**本文:**

父の仕事は不安定で、

あったりなかったり。

いつもそんな感じなのだが、

手抜きをしないし、拘りが強い。

 

けれども、新規のお客様はもちろん、

以前のお客様からも、

なかなか依頼が来ない。

 

営業がうまい人や、やり方がうまい人は

きっともっとたくさんいる。

でも、父はそういうのを嫌い、

強固なまでに頑丈に、何十年も住めるよう・・。

そういう仕事をしていた。

 

 

 

 

家にいる時間が長いと、

食費を浮かせようと朝食を抜く。

けれど、お腹が減ると買い置きのお菓子を食べる。

結局は意味がないと思うのだが、

あの頃はそのようなこともなく、

腰の痛みを訴えて、

色々な病院へ行っていた。

 

普段は大食いなのに、食欲も減ってきている。

**課題と演習:**
**A.** 父について綴った本文によれば、家にいる時間が長いとき、父はなぜ朝食を抜いていたのですか。一文から三文で説明してください。
**B.** 父について綴った本文を、最後の文「普段は大食いなのに、食欲も減ってきている。」の後から書き継いでください。
この後に掲げる行は、本文とは別の出典から採られたものです。

**提供資料:**
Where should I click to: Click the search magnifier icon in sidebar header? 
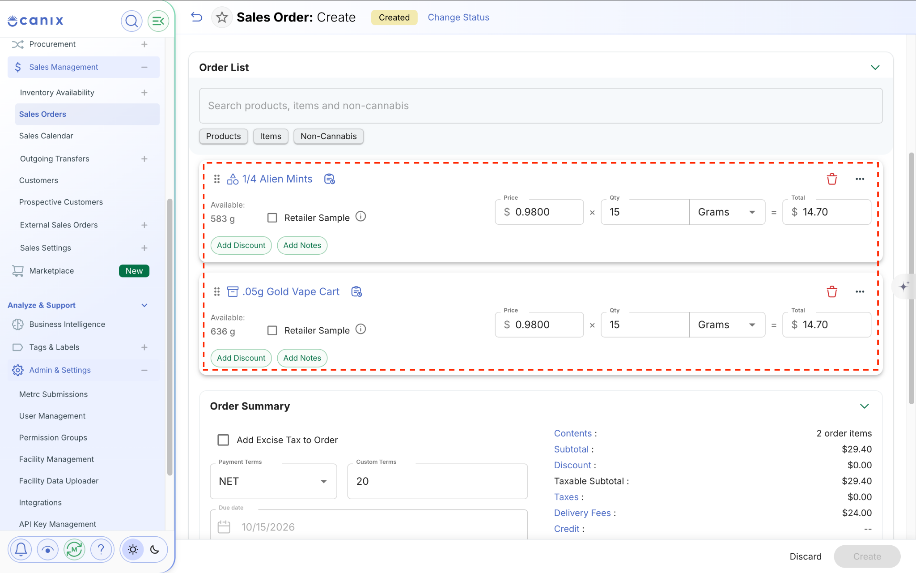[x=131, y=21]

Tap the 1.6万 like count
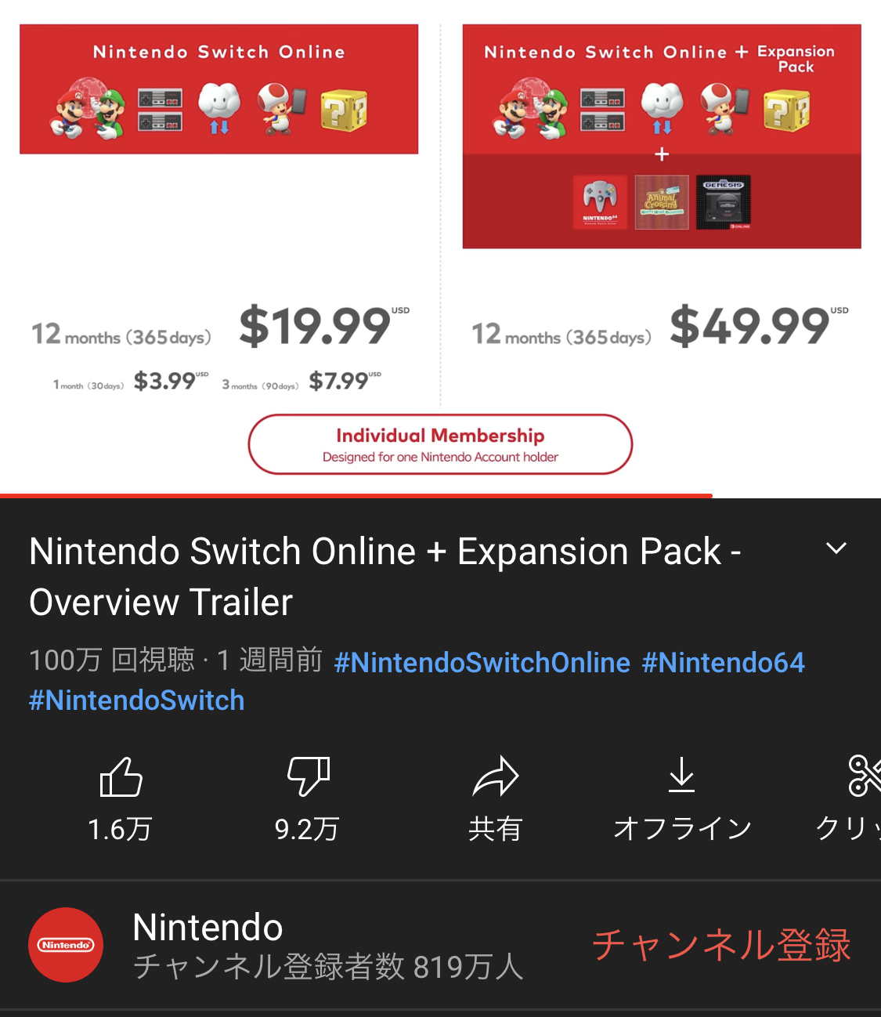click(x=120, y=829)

**各問の解答:**
**A.** 父は食費を浮かせようとして、朝食を抜いていました。

**B.**
それでもお腹のでっぱりは無くならない。

本当に不思議な毎日を過ごしていた。

 

確実に病魔が身体を蝕んでいる。

けれども、昔から口癖のように言っていた。

 

もし、次に何か自分が病気になっても、

医者にはいかない。

早く死んだ方がマシだ。

 

次に病気になったらと言うのは、

50代の時に心筋梗塞で危険な状態に陥ったこと。

幸いにして、術後の後遺症もなかったが、

何かと自分の最期について口にしていた。